IrapSenza categoria

Irap senza sanzioni

Come noto chi esercita una attività commerciale deve anche corrispondere l’imposta sull’attività (Irap).

I requisiti per l’applicazione di tale tributo sono la presenza dell’autonoma organizzazione, la quale ricorre quando il contribuente:

  • sia, sotto qualsiasi forma, il responsabile dell’organizzazione, e non sia quindi inserito in strutture organizzative riferibili ad altrui responsabilità ed interesse;
  • impieghi beni strumentali eccedenti il mimino indispensabile per l’esercizio dell’attività (considerando anche il valore degli elementi atti e passivi indicati in dichiarazione);
  • si avvalga in modo non occasionale di lavoro altrui, che concorra alla formazione del reddito del contribuente (non vi rientrano, quindi, attività meramente esecutiva, o di semplice organizzazione).

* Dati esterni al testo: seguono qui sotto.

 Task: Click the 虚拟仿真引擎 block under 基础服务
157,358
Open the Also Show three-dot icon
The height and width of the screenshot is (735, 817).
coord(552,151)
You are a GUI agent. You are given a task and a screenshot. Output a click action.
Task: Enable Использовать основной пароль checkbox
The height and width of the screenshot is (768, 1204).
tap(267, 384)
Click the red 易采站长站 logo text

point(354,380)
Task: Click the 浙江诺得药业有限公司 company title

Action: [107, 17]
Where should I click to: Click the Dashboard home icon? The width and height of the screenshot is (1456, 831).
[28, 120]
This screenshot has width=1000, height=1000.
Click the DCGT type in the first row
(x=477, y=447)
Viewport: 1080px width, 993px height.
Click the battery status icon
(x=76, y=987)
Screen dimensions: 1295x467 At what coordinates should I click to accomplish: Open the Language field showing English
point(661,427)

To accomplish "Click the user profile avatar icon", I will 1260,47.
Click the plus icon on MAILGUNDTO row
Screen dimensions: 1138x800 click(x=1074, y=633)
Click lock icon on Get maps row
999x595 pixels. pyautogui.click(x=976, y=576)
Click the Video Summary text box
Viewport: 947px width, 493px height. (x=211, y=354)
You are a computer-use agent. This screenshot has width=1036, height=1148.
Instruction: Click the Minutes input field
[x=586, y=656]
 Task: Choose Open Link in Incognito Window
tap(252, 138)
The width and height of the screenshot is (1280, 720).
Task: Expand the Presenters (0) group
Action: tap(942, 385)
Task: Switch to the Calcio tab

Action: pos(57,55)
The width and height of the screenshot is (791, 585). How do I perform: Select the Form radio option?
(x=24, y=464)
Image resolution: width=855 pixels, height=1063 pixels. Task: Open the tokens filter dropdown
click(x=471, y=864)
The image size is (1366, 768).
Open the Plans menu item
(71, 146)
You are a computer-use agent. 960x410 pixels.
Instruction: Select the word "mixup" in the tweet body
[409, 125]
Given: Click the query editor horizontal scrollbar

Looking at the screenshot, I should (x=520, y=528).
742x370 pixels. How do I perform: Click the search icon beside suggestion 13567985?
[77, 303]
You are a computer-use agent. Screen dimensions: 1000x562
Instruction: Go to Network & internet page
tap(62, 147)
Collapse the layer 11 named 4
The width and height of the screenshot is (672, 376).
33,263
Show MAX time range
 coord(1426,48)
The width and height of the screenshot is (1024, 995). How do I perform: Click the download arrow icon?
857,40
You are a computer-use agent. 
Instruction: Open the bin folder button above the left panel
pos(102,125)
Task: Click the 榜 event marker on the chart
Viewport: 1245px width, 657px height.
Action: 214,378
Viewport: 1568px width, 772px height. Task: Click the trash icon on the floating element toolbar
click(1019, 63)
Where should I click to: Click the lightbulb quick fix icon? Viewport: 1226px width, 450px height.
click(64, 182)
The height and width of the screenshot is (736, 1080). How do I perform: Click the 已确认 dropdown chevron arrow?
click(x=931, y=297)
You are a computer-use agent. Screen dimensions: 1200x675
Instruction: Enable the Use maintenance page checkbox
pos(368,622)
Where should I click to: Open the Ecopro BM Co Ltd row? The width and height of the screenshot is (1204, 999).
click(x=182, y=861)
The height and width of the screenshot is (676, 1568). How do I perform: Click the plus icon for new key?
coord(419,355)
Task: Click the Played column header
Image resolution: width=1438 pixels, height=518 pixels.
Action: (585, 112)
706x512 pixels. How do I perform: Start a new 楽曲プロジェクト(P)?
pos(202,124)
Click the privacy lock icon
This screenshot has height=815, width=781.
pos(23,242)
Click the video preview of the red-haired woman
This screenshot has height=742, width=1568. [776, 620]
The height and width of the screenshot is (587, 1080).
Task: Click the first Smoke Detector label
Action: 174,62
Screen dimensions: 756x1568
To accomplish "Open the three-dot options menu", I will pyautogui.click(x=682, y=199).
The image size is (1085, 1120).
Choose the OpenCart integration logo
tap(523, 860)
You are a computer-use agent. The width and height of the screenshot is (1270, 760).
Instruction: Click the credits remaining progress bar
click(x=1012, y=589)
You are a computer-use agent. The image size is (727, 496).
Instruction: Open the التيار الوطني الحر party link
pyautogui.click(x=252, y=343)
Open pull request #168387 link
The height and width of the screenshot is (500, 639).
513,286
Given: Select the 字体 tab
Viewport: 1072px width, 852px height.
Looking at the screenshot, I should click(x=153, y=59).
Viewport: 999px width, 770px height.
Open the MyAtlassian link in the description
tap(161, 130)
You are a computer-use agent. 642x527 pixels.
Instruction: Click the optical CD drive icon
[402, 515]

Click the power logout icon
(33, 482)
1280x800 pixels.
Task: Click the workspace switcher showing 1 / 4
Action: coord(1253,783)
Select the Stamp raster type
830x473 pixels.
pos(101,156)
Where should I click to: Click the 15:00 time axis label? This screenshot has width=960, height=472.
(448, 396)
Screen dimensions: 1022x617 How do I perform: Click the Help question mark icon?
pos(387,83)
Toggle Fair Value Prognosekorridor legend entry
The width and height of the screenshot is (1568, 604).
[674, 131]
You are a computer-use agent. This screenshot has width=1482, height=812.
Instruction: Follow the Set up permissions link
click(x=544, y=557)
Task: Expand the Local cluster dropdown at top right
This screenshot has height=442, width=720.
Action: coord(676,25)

Tuttavia, la Cassazione, con la sentenza n. 25853 del 15 dicembre 2016, in considerazione della grande incertezza che si è creato in materia di Irap (sia dal punto di vista legislativo, che da quello normativo) ha affermato la non applicazione delle sanzioni tributarie in caso di mancato pagamento di tale imposta.

Precisamente, la Cassazione ha applicato l’art. 10 dello Statuto del Contribuente (Legge n. 212/2000), che afferma: “Le sanzioni non sono comunque irrogate quando la violazione dipende da obiettive condizioni di incertezza sulla portata e sull’ambito di applicazione della norma tributaria”.